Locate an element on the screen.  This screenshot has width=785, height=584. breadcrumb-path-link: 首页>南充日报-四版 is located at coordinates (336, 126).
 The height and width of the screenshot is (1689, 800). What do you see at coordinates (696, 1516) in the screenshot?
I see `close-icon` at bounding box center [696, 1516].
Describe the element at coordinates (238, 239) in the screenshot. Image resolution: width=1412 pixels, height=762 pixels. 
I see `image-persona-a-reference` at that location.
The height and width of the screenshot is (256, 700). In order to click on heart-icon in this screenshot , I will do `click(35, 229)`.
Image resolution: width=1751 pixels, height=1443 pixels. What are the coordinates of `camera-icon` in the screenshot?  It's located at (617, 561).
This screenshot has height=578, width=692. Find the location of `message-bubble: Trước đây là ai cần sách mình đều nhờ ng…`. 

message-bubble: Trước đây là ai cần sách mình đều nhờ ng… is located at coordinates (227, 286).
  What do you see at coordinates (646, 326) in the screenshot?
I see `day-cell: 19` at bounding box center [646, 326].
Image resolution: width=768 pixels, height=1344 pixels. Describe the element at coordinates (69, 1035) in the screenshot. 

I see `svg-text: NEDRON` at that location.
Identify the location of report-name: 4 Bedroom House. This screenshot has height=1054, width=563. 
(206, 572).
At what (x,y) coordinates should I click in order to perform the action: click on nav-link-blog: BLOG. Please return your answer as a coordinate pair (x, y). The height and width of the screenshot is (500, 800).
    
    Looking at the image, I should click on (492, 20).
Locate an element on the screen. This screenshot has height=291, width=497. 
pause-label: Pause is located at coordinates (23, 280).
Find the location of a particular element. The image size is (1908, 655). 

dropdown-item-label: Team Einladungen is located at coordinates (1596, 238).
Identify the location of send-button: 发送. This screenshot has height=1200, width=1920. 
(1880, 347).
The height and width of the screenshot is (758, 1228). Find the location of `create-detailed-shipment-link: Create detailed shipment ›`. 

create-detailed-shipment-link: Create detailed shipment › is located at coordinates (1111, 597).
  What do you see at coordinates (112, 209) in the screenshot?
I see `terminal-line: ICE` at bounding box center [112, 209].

Exercise details: Rewrite the material between the lines holding "Identify the location of report-name: 4" and "Looking at the", inclusive, with "coordinate pair" replaced by "pair of numbers" and everything else left unchanged.

Task response:
Identify the location of report-name: 4 Bedroom House. This screenshot has height=1054, width=563. 
(206, 572).
At what (x,y) coordinates should I click in order to perform the action: click on nav-link-blog: BLOG. Please return your answer as a pair of numbers (x, y). The height and width of the screenshot is (500, 800).
    
    Looking at the image, I should click on (492, 20).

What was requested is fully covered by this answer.